The parliamentary elections on March 27 are unlikely to quieten political dissatisfaction with the Russo-Ukrainian deal. No party is expected to win an outright majority: the Party of Regions headed by last year’s defeated presidential candidate Viktor Yanukovich, and Yushchenko’s Our Ukraine, have been tipped to gain first and second place respectively. Horse-trading to form a coalition is expected, and this year’s constitutional shift, which gives parliament extra power at the president’s expense, adds to its importance. The electoral bloc headed by Timoshenko is unlikely to win enough votes to wield much influence in coalition talks – but an articulate, populist campaign by the former premier from the back benches would make it harder for a fragile coalition to manage the impact of higher gas prices, let alone win acceptance for the Rosukrenergo arrangement.

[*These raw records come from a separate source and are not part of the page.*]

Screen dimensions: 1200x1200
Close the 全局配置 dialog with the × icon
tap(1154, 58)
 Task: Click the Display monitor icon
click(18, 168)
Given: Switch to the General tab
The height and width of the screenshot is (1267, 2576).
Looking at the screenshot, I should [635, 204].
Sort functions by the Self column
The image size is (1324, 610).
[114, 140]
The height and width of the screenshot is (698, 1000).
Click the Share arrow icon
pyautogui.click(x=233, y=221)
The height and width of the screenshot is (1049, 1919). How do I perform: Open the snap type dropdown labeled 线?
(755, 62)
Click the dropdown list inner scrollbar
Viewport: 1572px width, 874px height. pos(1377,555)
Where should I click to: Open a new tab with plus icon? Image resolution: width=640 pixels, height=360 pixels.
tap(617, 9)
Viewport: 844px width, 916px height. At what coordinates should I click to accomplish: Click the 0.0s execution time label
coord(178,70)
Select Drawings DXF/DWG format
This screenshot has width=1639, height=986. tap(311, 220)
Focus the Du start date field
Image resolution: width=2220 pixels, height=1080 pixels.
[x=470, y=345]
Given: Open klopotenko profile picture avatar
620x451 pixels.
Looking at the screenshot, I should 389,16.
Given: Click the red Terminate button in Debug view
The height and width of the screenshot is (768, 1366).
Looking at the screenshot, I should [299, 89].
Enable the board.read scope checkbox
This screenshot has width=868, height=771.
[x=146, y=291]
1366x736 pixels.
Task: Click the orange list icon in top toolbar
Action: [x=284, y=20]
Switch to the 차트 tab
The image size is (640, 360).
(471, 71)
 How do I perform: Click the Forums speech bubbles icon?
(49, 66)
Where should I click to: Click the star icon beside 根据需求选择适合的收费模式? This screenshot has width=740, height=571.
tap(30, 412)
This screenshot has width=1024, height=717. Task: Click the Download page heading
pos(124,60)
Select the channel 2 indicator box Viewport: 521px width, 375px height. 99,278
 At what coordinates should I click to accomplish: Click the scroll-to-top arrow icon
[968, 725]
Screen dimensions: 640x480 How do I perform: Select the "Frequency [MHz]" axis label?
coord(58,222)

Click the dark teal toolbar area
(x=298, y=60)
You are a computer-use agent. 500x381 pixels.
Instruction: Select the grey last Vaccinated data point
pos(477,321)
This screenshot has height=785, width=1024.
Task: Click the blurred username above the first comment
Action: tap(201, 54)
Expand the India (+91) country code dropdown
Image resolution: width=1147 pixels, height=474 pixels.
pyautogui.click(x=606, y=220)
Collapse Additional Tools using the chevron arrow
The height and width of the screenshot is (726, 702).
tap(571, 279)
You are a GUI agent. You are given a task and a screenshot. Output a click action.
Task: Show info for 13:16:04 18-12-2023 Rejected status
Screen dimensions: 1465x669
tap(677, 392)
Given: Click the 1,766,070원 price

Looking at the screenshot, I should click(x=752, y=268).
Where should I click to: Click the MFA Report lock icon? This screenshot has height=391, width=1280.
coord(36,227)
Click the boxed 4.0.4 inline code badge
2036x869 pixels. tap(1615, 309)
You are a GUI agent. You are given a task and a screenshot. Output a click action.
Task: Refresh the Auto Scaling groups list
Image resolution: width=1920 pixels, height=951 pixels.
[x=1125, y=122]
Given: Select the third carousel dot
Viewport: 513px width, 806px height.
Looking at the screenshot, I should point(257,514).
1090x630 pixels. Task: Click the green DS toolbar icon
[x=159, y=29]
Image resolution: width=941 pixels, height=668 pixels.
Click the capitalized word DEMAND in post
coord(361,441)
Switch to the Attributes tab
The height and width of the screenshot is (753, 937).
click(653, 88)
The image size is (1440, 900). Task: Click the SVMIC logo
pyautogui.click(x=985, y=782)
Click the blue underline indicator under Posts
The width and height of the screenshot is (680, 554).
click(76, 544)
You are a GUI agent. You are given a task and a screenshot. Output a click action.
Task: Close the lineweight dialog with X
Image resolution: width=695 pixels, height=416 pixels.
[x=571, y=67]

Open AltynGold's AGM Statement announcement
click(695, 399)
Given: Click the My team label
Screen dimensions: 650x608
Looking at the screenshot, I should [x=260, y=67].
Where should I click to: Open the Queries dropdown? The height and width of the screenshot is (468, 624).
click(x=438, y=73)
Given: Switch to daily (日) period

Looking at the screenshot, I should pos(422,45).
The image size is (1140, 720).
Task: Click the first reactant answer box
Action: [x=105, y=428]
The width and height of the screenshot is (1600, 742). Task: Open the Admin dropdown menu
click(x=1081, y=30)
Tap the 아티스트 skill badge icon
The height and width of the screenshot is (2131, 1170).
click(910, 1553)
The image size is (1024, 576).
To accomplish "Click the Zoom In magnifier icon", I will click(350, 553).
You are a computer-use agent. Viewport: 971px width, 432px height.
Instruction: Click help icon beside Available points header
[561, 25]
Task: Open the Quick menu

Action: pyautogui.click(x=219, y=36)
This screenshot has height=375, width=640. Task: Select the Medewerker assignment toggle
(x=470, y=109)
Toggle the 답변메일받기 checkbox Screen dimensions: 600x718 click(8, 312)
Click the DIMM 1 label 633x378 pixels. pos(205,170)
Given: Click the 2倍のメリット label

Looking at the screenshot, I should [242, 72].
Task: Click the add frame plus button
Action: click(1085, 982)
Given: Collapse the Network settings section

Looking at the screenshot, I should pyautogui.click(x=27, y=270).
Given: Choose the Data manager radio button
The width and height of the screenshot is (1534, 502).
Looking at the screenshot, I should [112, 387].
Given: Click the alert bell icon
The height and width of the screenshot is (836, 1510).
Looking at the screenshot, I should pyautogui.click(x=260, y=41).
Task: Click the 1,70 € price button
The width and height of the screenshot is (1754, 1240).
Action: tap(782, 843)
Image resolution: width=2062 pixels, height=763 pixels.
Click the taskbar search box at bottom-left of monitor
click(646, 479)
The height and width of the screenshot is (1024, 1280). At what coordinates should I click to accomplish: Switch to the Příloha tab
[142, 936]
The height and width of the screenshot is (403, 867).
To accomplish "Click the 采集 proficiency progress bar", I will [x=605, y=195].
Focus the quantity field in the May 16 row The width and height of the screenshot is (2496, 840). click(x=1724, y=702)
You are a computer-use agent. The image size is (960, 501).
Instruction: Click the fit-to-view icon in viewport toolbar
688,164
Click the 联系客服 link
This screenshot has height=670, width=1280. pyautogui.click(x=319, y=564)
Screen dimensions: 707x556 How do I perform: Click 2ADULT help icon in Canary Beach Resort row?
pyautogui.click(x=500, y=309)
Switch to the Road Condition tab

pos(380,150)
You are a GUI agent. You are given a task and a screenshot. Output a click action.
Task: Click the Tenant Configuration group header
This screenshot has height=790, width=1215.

However strong the criticisms in Kiev political circles of the transit arrangements, no-one seriously argues that gas price increases can be avoided. Indeed president Yushchenko was the first to propose, after coming to power against Russian-backed opposition last year, that the two countries’ gas relations should move to market principles. Now the reality of higher prices has arrived, Kiev is being forced to think more seriously about energy strategy. On February 7, Yushchenko set up a working group on diversification of energy sources and gas supplies, headed by security council chief Kinakh, a former prime minister with a background in industry and industrial policy-making.

A spokesman for the ministry of fuel and energy told Gas Matters that a national energy strategy now under discussion envisages imported gas, which now accounts for 30.1% of Ukraine’s energy balance, falling to 4.1% by 2030. The strategy provides for massive increases in domestic atomic energy production (from 12.6% of the balance to 32.6%) and coal production (from 18.9% to 31.3%). But such fundamental changes are not only a long way off but probably wholly unrealistic in relation to the capital investment requirements. Indeed the fate of Kinakh’s commission beyond the elections must be uncertain. What has to be tackled as a matter of urgency are the gas issues of this year, next year and the next five years. At present, the only positive development may be that much higher prices will provide incentives for Ukrainian industry to wean itself off excessive and inefficient consumption of gas.

$1 (US) = 5.06 Ukrainian hryvna = 28.06 Russian rubles

A version of this article appeared in Gas Matters, March 2006.